Collins wants attention, too

COLLINS WANTS ATTENTION, TOO…. The White House and Senate Democrats went to great lengths to woo Sen. Olympia Snowe (R-Maine) and earn her support, at least for now, of health care reform. For the most part, this is seen as extending some bipartisan cover to center-right Democrats who seem reluctant to back a reform measure on a purely partisan vote.

But Time‘s Jay Newton-Small pointed to a very different angle: would Snowe shift some attitudes among Republicans?

[Snowe’s vote] opens the door — even just a peek — to leveraging Snowe’s vote into widening GOP support. The White House and Harry Reid will now, I’m told, begin courting members such as fellow Mainer Susan Collins, Indiana’s Dick Lugar, George Voinovich of Ohio and Tennessee’s Bob Corker.

Given what we’ve seen over the last several months, this sounds very hard to believe. Other than Snowe, Republicans have been nothing but hostile towards the very idea of reforming the system. The top two Senate Republicans — McConnell and Kyl — have repeatedly said the GOP caucus simply can’t accept what Democrats are attempting to do. Gaining the fleeting support of one Republican moderate took enormous effort and included major concessions. The idea is to now seek more GOP votes?
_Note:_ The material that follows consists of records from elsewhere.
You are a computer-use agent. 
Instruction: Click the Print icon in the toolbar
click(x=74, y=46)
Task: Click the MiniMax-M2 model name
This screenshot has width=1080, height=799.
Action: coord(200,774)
As it turns out, the AP reported this morning* that Collins wants everyone to know she has an open mind.

Another Republican senator says she’s open to voting for a sweeping health care overhaul this year. Maine Sen. Susan Collins said Wednesday the status quo is unacceptable and she shares the goal of passing responsible health care legislation to expand coverage and curb costs. But Collins also said she has serious concerns about the version that cleared the Finance Committee Tuesday with the support of her Maine colleague, Olympia Snowe. Collins said she worries the coverage won’t be affordable for many families and small businesses, and said proposed Medicare cuts are too deep.

Collins, to date, hasn’t been especially interested in playing a constructive role on reform. So why hint this morning that she’s open to compromise? Because she’s no doubt noticed that her Maine colleague has been lavished with attention — from the media, from the White House, from Senate leaders — and positioned herself as Congress’ most important member. Collins, in all likelihood, wants to get the consideration Snowe has received.
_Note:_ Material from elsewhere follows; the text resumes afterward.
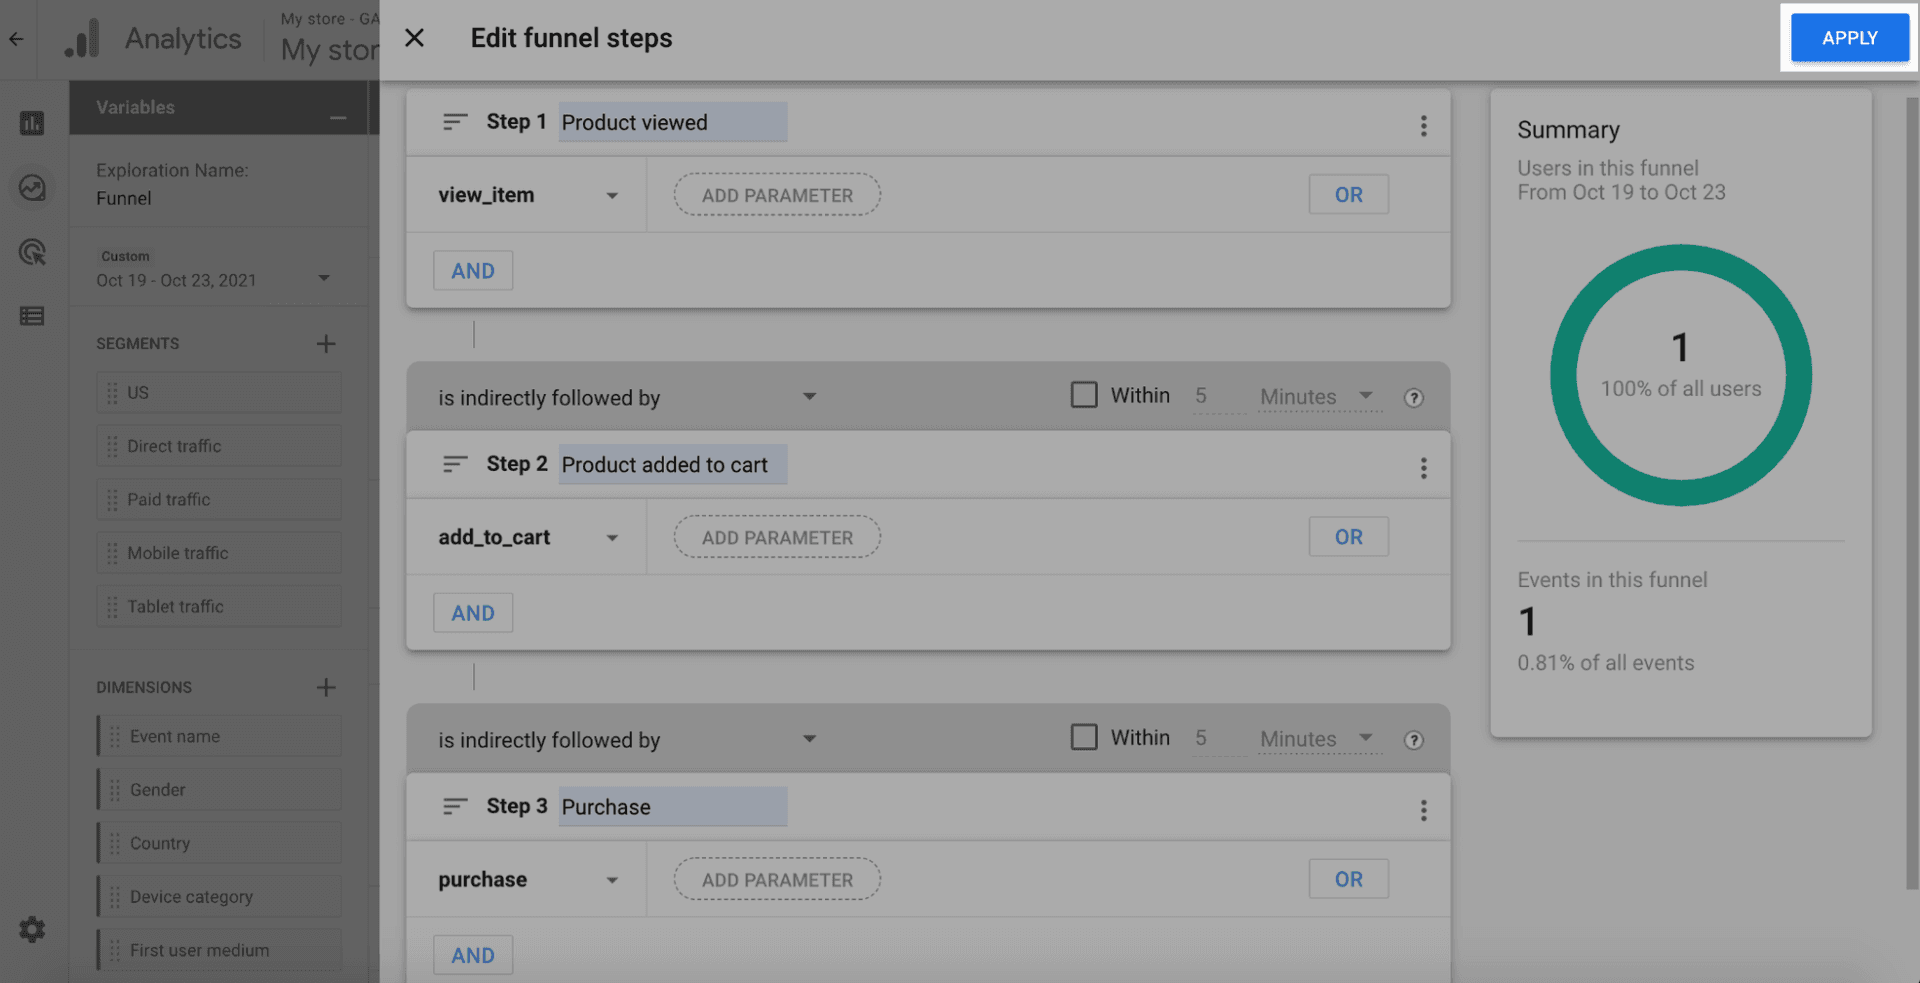The image size is (1920, 983).
Task: Open Step 1 more options menu
Action: click(x=1423, y=126)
In fact, I’d surprised if we didn’t see more of this. Lieberman started popping off yesterday, probably with the same motivation — he, too, wants to have leverage and power. Before long, there may be quite a few senators wondering if they can be the next Olympia Snowe.

* Update: Upon further reflection, the AP’s reporting on Collins’ position appears to have been misleading. Her office is rejecting the notion that Colins is open to voting for the Democratic bill.